Echte of valse woonplaats?
In de rechtspraak wordt de ‘belastingwoonplaats’ kleurrijk omschreven als de plaats waar een persoon vast verblijft, de haardstede van zijn gezin heeft, en de vitale betrekkingen (sociale, culturele en politieke relaties en bezigheden, …) met zijn medemensen onderhoudt. Bij tegenstrijdigheden, zo stelt de circulaire, moet meer belang worden gehecht aan het centrum van de huishoudelijke en vitale betrekkingen dan aan de plaats van het verblijf en van de beroepswerkzaamheden. Voor echtgenoten is de belastingwoonplaats in principe de plaats waar het gezin is gevestigd. De twee echtgenoten moeten dus aan dezelfde belasting worden onderworpen: ze zijn ofwel beiden rijksinwoners, ofwel beiden niet-rijksinwoners naargelang hun belastingwoonplaats al dan niet in België is gevestigd. Een tijdelijke opdracht in het buitenland terwijl het gezin – echtgenoot en kinderen – in België blijft, is geen voldoende argument om bijvoorbeeld snel een afkoop van een levensverzekering te regelen. Beide echtgenoten zullen als Belgisch rijksinwoner beschouwd blijven. Wanneer men geen gezin heeft of wanneer men het gezin naar het buitenland meeneemt, is de duur van het verblijf in het buitenland doorslaggevend. De fiscus neemt aan dat een verblijf van 24 maanden op een vaste plaats in het buitenland het minimum is om te kunnen spreken van een echte woonplaats in het buitenland. Blijft het gezin in België achter, dan blijft men in de regel rijksinwoner tijdens het verblijf in het buitenland. Behalve dan bij een werkelijke feitelijke scheiding van de echtgenoten door een duurzame breuk in het huwelijksleven, of als vaststaat dat de bedoeling aanwezig is om de woonplaats van het gezin in het buitenland te vestigen, zelfs indien de echtgenoot en/of kinderen tijdelijk in België achterblijven omwille van bijvoorbeeld gezondheid of school. Wanneer men met korte contracten beurtelings in verschillende landen werkt, is er volgend de fiscus geen bestendigheid van buitenlandse woonplaats en blijft men Belgisch rijksinwoner. Ook als de totale duur van die contracten meer dan 24 maanden bedraagt. Wanneer men dan toch erkend wordt als rijksinwoner van een ander land, dan blijft dat zo ook wanneer men, zelfs
4 LIFE & BENEFITS NR 10 DECEMBER 2007
KLUWER
herhaaldelijk, voor een kort verblijf naar België terugkeert voor vakantie, herscholing of wegens familiale gebeurtenissen als een overlijden in de familie. Zetel van fortuin
Niet alleen het begrip ‘woonplaats’, maar ook de ‘zetel van fortuin’ bepaalt het rijksinwonerschap. Maar het is niet zo dat wanneer de bezoldigingen geheel of gedeeltelijk in België uitbetaald worden, of als er in België beleggingen gedaan worden, men zonder meer kan besluiten dat men in België zijn zetel van hun fortuin heeft gevestigd of behouden. Die zetel is immers niet gevestigd op de plaats waar de goederen zich bevinden, maar wel die van waar ze beheerd worden.
Drie jaar opvolging
De circulaire vraagt aan de controleurs om bijzonder waakzaam te zijn, en bijvoorbeeld nog drie jaar na de verhuis uit België het dossier te blijven opvolgen op nieuwe elementen, door het in een bijzonder klassement op te nemen.
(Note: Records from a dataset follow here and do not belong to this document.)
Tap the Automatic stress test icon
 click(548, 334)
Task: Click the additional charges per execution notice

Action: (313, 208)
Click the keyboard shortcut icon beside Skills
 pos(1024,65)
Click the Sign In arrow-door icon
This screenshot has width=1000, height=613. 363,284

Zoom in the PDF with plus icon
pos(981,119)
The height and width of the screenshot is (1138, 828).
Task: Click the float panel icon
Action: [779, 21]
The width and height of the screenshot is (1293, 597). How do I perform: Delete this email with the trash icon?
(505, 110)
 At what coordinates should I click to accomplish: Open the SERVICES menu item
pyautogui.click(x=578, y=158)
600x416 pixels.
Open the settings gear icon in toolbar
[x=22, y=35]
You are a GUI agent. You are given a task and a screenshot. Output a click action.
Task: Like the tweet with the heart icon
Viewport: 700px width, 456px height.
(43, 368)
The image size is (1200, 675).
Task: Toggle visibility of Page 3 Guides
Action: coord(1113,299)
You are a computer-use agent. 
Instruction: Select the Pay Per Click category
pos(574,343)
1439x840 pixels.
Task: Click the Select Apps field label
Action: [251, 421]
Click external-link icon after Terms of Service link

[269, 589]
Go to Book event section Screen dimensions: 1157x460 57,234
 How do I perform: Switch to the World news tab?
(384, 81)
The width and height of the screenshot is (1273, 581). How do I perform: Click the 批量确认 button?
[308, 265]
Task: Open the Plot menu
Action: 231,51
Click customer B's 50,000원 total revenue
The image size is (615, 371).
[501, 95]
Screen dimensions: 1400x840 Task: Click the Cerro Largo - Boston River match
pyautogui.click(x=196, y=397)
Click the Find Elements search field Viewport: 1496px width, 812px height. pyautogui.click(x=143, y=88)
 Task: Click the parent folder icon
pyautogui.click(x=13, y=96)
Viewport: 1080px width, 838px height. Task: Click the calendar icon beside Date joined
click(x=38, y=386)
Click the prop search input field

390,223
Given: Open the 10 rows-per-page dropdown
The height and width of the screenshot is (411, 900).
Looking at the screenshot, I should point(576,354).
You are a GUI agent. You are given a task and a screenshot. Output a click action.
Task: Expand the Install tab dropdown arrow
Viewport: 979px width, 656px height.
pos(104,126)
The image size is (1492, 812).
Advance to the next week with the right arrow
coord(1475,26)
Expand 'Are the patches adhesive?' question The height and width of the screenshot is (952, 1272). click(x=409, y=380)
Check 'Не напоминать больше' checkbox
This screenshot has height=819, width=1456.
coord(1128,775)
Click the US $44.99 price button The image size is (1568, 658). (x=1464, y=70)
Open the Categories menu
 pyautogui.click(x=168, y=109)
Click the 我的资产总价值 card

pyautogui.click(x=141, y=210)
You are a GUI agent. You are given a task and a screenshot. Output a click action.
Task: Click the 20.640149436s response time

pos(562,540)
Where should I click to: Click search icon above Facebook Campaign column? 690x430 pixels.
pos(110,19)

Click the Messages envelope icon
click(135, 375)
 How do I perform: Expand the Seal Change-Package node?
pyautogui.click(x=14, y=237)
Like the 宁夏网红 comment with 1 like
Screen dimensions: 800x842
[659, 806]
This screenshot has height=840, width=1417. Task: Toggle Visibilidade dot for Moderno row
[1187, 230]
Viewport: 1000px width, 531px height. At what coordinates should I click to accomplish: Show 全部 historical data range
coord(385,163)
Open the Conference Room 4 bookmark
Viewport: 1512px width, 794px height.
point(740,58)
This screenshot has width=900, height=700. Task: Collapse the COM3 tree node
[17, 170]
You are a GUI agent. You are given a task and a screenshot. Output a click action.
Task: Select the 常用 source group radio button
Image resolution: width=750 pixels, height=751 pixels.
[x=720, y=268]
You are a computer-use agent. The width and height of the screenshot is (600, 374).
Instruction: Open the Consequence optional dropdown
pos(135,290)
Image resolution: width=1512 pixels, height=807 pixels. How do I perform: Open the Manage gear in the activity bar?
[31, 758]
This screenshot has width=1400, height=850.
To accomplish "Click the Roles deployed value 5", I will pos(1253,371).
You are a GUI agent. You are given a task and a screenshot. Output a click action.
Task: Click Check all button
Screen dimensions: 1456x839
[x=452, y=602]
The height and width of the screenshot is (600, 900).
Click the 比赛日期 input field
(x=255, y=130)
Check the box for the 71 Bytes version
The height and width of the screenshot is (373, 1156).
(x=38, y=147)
Niet alleen groepsverzekering
Artikel 364bis WIB92 geldt niet alleen voor aanvullende pensioenkapitalen uit groepsverzekeringen. In de commentaar nr.364bis/4 bij dit artikel somt de fiscus de verschillende soorten uitkeringen op: de kapitalen en afkoopwaarden van individuele levensverzekeringen met fiscaal voordeel, waarop de taks op het langetermijnsparen (de zogenaamde anticipatieve heffing) nog niet werd toegepast, de inkomsten uit pensioensparen, en ook de overdrachten tussen verschillende types van pensioensparen (verzekering, rekening), de kapitalen en afkoopwaarden van het vrij aanvullend pensioen der zelfstandigen, de kapitalen en afkoopwaarden van groepsverzekeringen of van reglementen van pensioenfondsen, de rechtstreeks door een onderneming betaalde pensioenkapitalen, al dan niet gefinancierd door een bedrijfsleiderverzekering en de gekapitaliseerde afkoopwaarde van een gedeelte van het wettelijk rust- of overlevingspensioen. Wij menen dat mutatis mutandis ook de individuele voortzetting van een collectieve verzekering (de zogenaamde pensioeneis) moet betrokken zijn.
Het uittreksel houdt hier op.